Critical illness and ICU environment (culture, priorities and architecture) have significant impact on patient and relatives


Arriving in ICU

  • Signs / way-finding systems (Davidson Crit Care Med 2007)
  • Waiting: initial communication and reassurance, estimating time before pt is ready for visit
  • Seeing pt: touching / talking to pt – encourages togetherness
  • ICU team: introduction, name badges
  • Place: privacy, natural lighting, furniture, positive distractions (art or photos to personalise room), clock (visible to pt)

Patient experience

  • Discomforts: question pt, noise from alarms and verbal communications
  • Thirst bundle (oral swab, cold water spray, lip moisturiser (Thirst Bundle – Puntillo ICM 2014)
  • Restraint alternatives (bed net, sleeper bag, surveillance)
  • Psychological distress: music, 5-minute foot massage, relaxation / hypnosis
  • Technology: look at patient before machines, eye contact, empathy


  • Lack of agency: encourage pt choice to promote sense of control over decisions and own body
  • Lack of memory: Post ICU burden include nightmares, memories
  • ICU diary: multiple contributors, factual narrative, written messages of caring, transparency


  • Vulnerable relatives: anxiety, depression common, understand 50% of medical info
  • Visiting policy: prolonged time in waiting room prevents relatives from leaving ICU to self-care, worry re pt welfare / transparency when they can’t see pt
  • Child visits: Adapted leaflets for children, also to guide ICU team, child psychologist


  • Communication: by far non-verbal cues are picked up over words; family-support pathway (daily nurse communication and at least 2 multidisciplinary team-family meetings)

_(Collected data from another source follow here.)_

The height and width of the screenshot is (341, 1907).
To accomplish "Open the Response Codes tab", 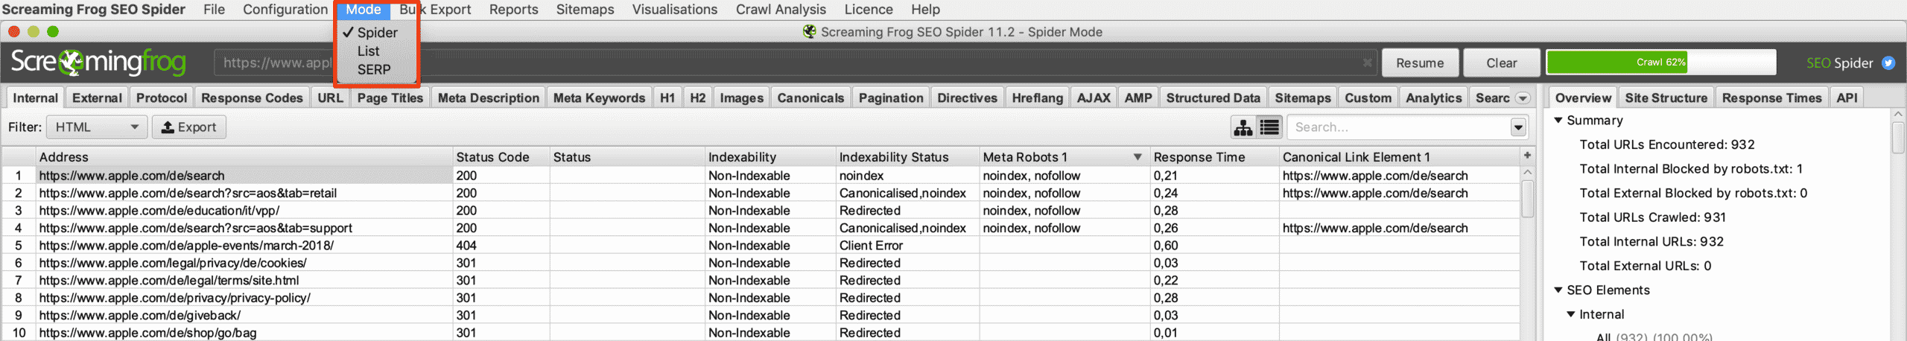I will [x=252, y=98].
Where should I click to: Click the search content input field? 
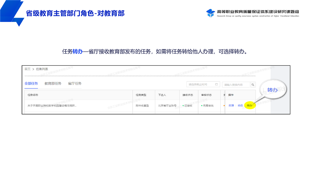click(x=236, y=85)
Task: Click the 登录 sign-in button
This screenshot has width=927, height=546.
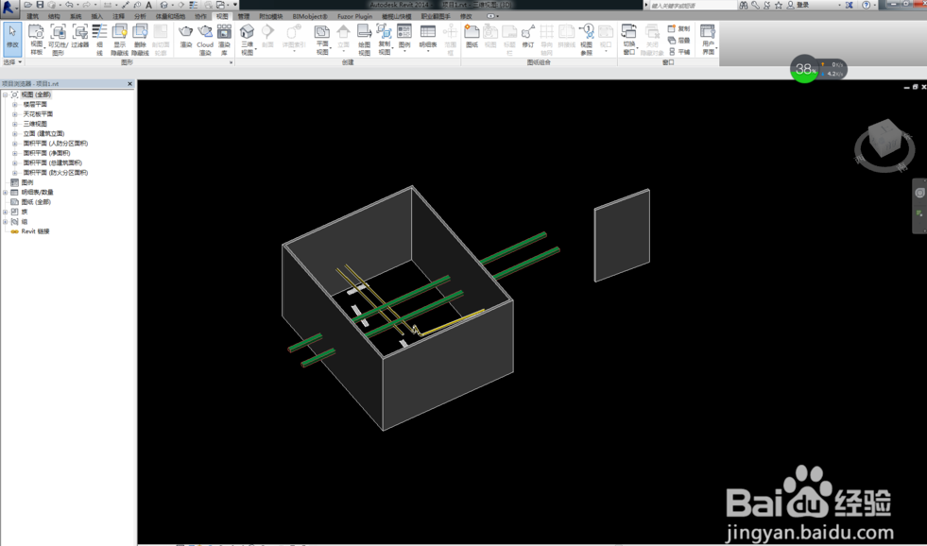Action: tap(802, 6)
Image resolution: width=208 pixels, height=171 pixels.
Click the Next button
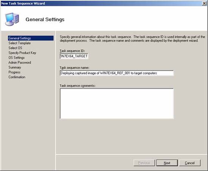(167, 163)
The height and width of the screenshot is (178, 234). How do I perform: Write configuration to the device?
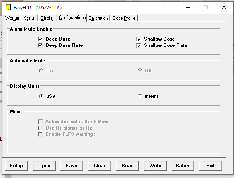(155, 166)
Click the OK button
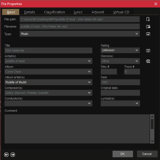This screenshot has height=160, width=160. [123, 154]
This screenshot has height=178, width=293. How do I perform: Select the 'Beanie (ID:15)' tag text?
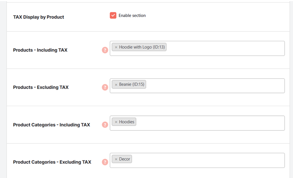point(131,84)
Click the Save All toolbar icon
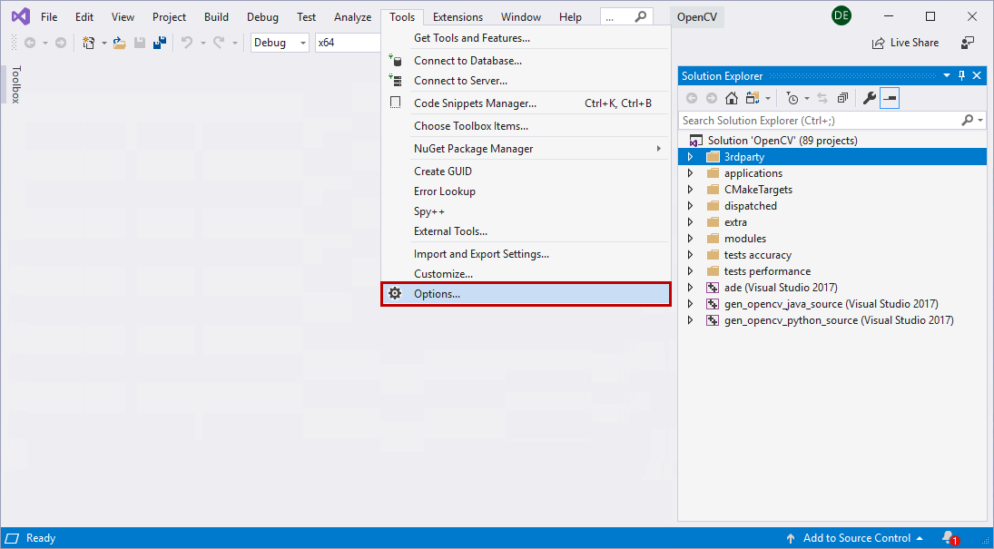The height and width of the screenshot is (549, 994). (159, 43)
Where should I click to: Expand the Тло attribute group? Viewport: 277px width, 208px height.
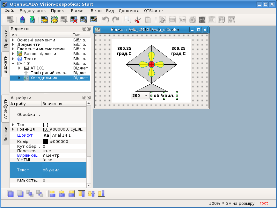click(13, 125)

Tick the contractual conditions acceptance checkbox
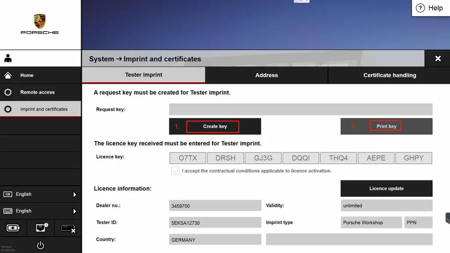click(x=175, y=171)

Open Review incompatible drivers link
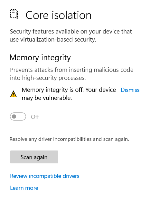[x=45, y=176]
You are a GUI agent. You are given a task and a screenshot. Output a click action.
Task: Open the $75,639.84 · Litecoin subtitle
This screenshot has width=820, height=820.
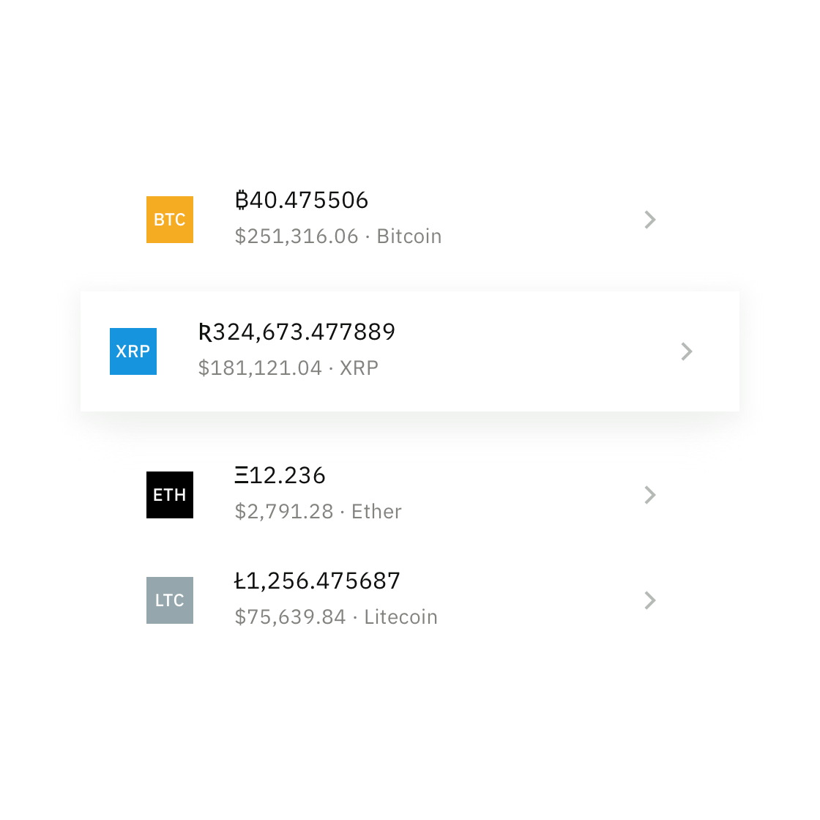coord(336,617)
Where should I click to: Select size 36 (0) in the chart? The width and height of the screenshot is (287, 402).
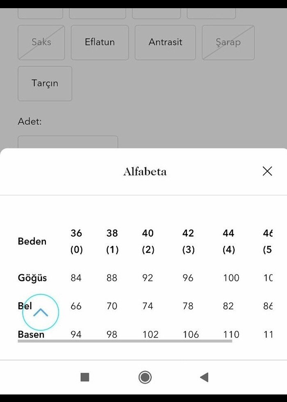click(76, 241)
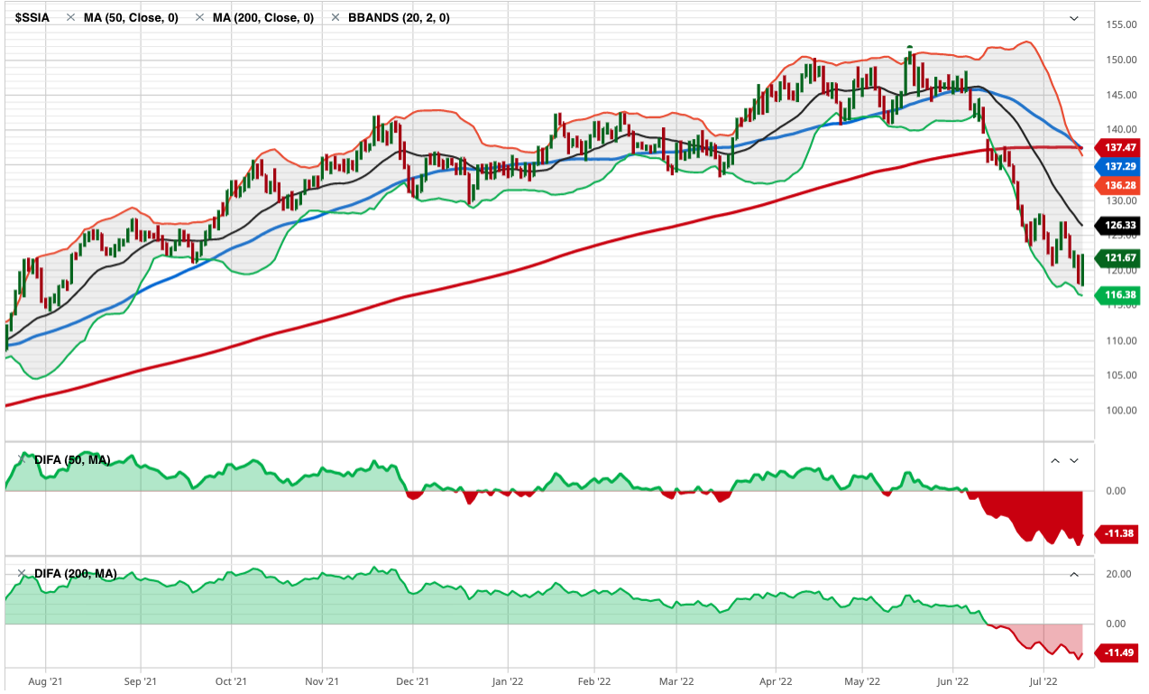1149x694 pixels.
Task: Move DIFA (200, MA) panel up
Action: pos(1074,574)
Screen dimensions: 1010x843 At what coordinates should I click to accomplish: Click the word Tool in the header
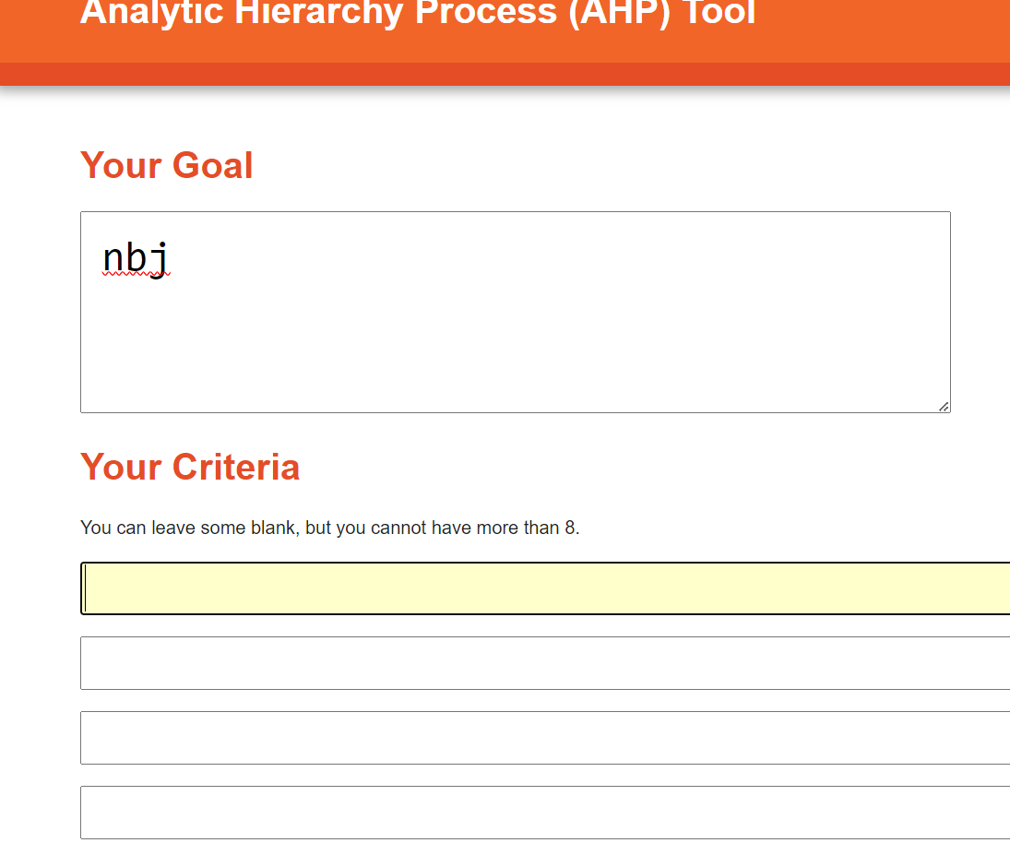tap(719, 13)
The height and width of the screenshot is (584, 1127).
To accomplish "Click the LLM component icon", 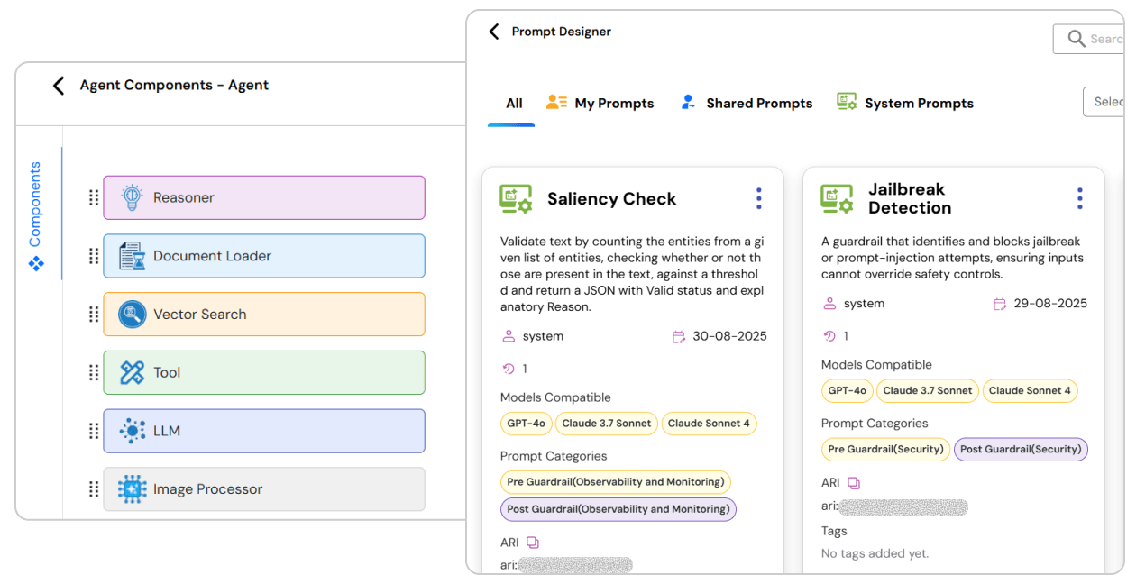I will click(133, 431).
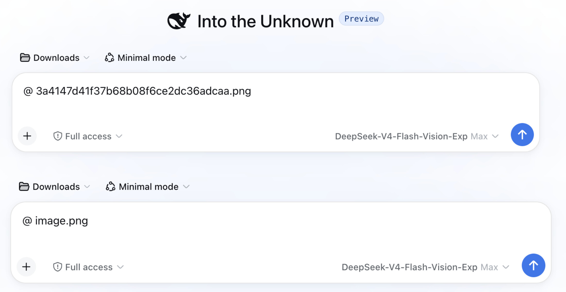566x292 pixels.
Task: Click the shield icon next to upper Full access
Action: pyautogui.click(x=57, y=136)
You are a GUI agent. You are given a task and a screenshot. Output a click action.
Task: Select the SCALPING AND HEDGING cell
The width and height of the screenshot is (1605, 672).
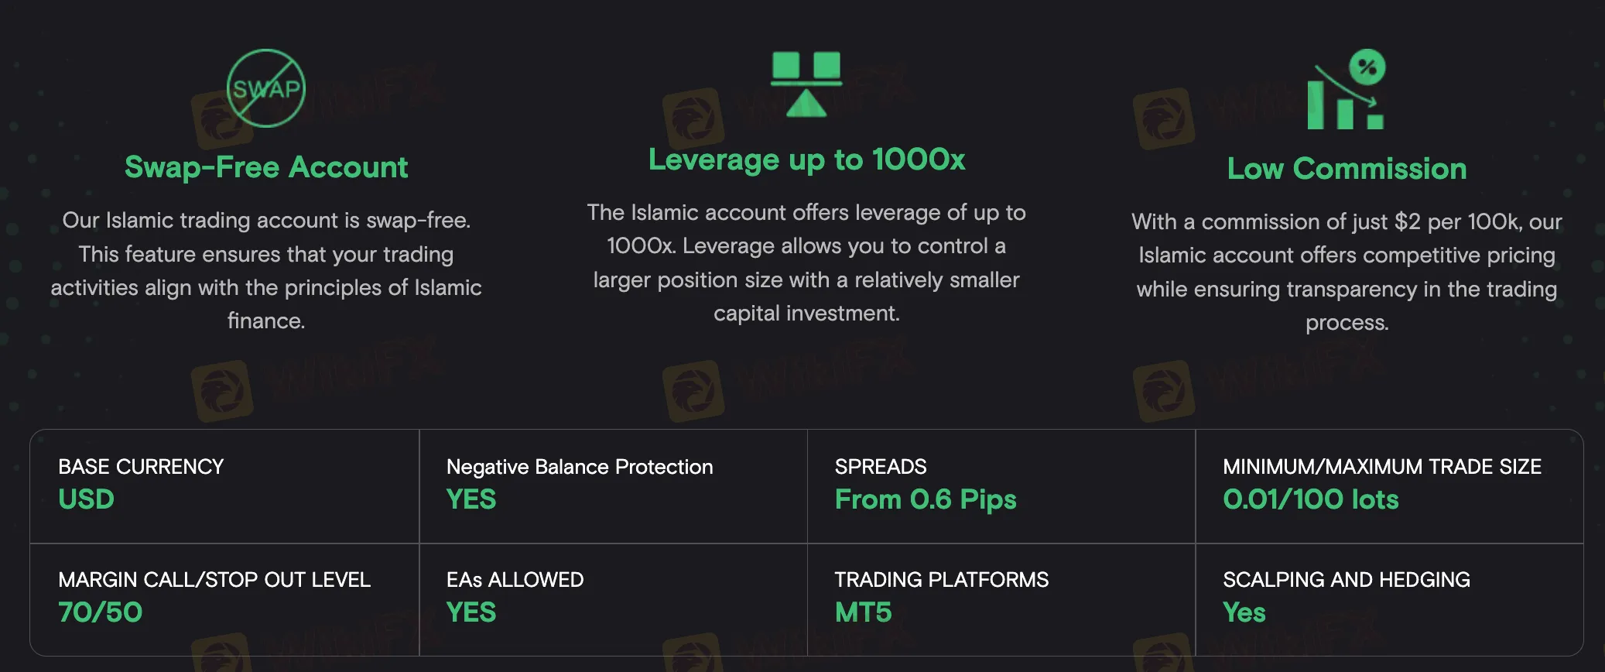(x=1389, y=600)
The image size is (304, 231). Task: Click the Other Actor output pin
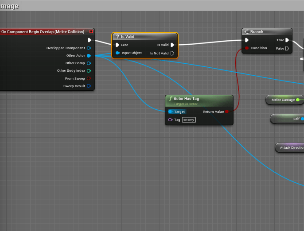click(x=89, y=56)
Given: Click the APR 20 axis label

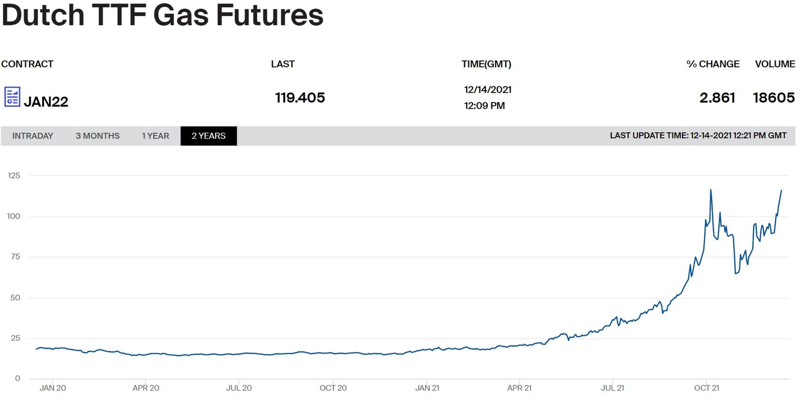Looking at the screenshot, I should coord(146,388).
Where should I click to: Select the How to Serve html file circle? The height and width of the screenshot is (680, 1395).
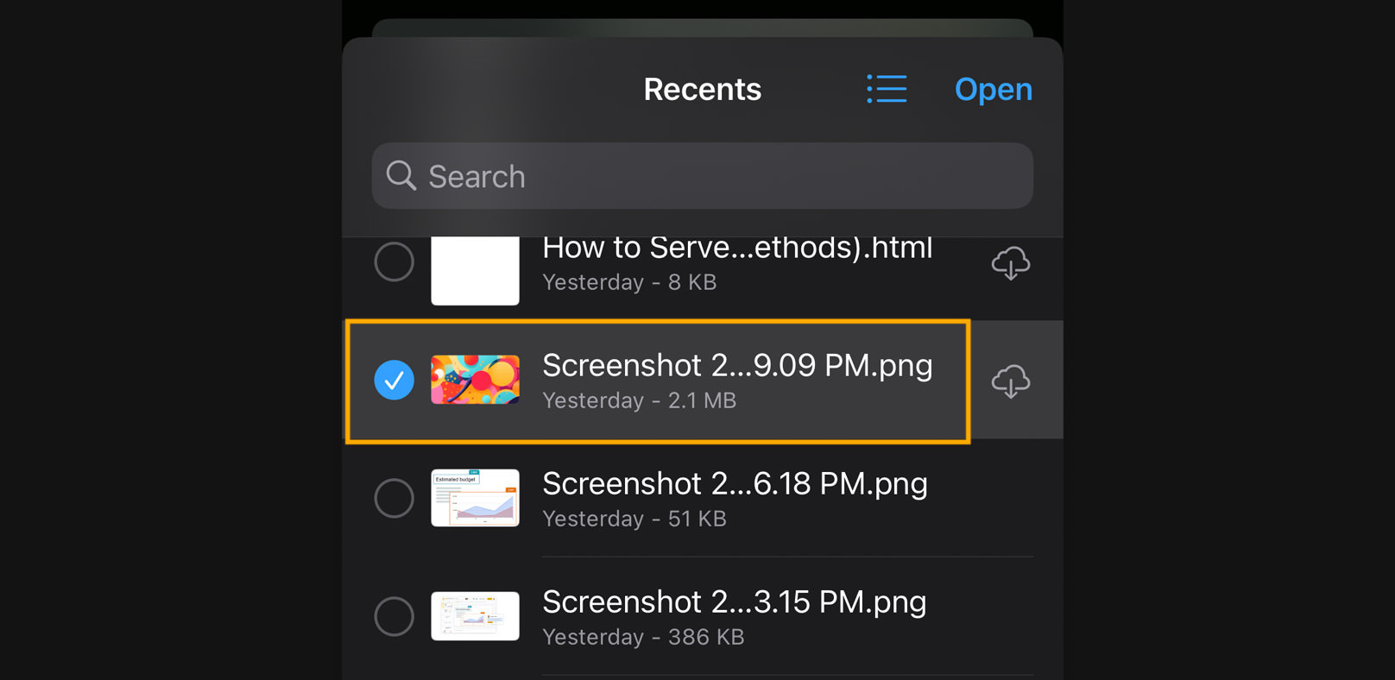[x=394, y=261]
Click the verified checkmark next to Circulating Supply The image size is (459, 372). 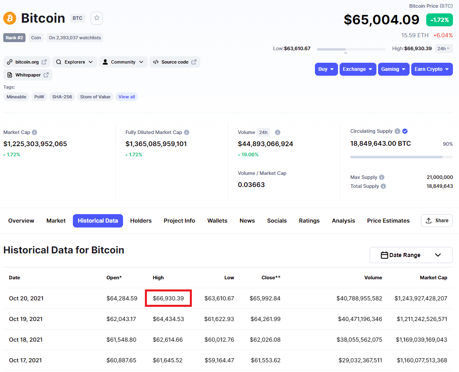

  • Relatives participation in care: listen to pt, relatives


Leaving ICU

  • Ward transfer: positive indicator of progress but anxiety/stress due to reduced presence of healthcare team
  • Information in anticipation of ward environment: written, family conference, video


End-of-life in ICU:

  • Pt’s wishes, spiritual support, family needs
  • Acknowledge emotions, elicit questions, understand pt as a person
  • Discontinue unnecessary monitoring, tests and treatments
  • Increases satisfaction and trust
  • Decreases risk of PTSD, anxiety and depression following death


In practice, for units that have not specifically adopted ‘humanising care approach’, start by creating an ICU workgroup to create a dynamic around humanisation – this allows addressing of staff concerns e.g. visiting policies / timing of EOL care etc.